Implemented in this repository (MVP): texts/horizon37_pair_cardinality_sample.json + scripts/horizon37_pair_cardinality_smoke.py — --verify counts unique (dim_a, dim_b) tuples vs max_distinct_pairs per scenario; writes horizon37_pair_cardinality_run/1.0 under .tmp/horizon37-pair-cardinality/run.json. Not done yet vs. full exit: triple products, approximate sketches per pair key.
Goal: streaming pipelines (offsets, sequence numbers, vector clock summaries) must never rewind silently—retrograde checkpoints corrupt downstream exactly-once reasoning (H28) and confuse audit (H19).

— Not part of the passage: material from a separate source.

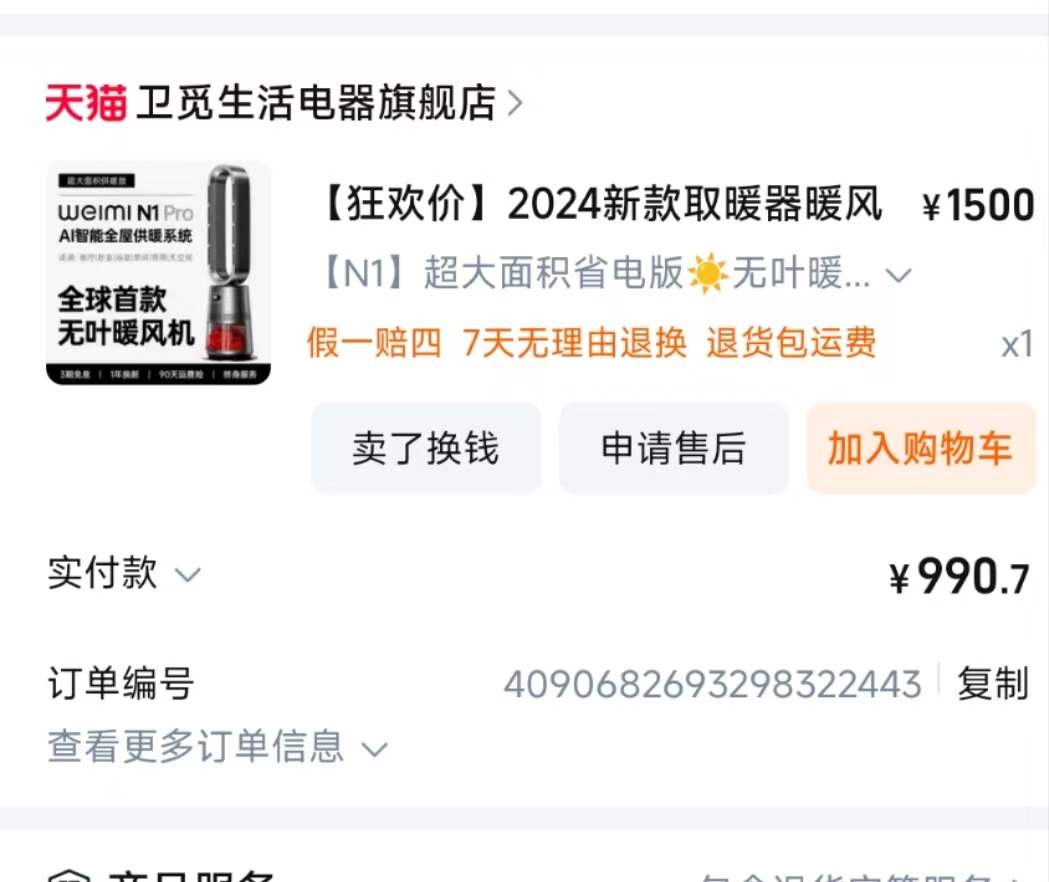
Task: Tap the 卖了换钱 button
Action: (426, 448)
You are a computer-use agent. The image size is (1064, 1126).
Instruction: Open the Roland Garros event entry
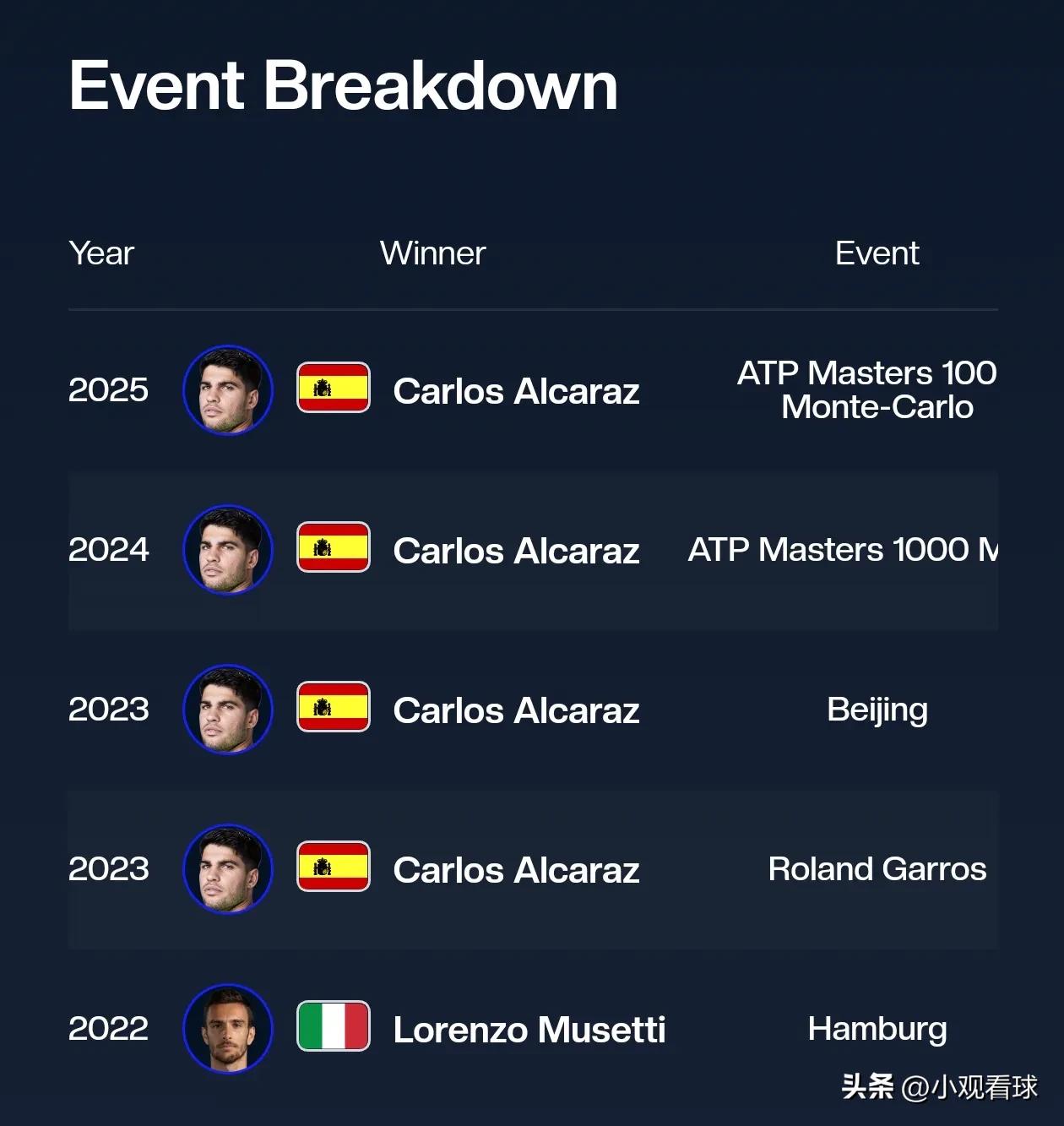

- Connects to H32 consumer lag math as progress telemetry.
Exit criteria
- Invariant checks in processors; alert + halt when violations detected outside controlled resets.
Implemented in this repository (MVP): texts/horizon38_watermark_sample.json + scripts/horizon38_watermark_smoke.py — --verify asserts integer watermarks lists are non-decreasing adjacent-wise; writes horizon38_watermark_run/1.0 under .tmp/horizon38-watermark/run.json. Not done yet vs. full exit: per-partition vectors, Kafka ISR, checkpoint stores.
Goal: certain workloads cannot overlap (train vs deploy, migrate vs serve)—encoded mutex pairs feed schedulers so conflicting windows never obtain exclusive resources concurrently.
- Complements H14 DAG constraints when parallelism must exclude hazards.
Exit criteria
- Solver-backed schedules or Kubernetes affinity rules reflecting mutex graphs—not only spreadsheets.
Implemented in this repository (MVP): texts/horizon39_job_mutex_sample.json + scripts/horizon39_job_mutex_smoke.py — --verify detects conflict when both endpoints of any mutex_pair appear in scheduled_jobs; writes horizon39_job_mutex_run/1.0 under .tmp/horizon39-job-mutex/run.json. Not done yet vs. full exit: resource capacities, duration, retry storms.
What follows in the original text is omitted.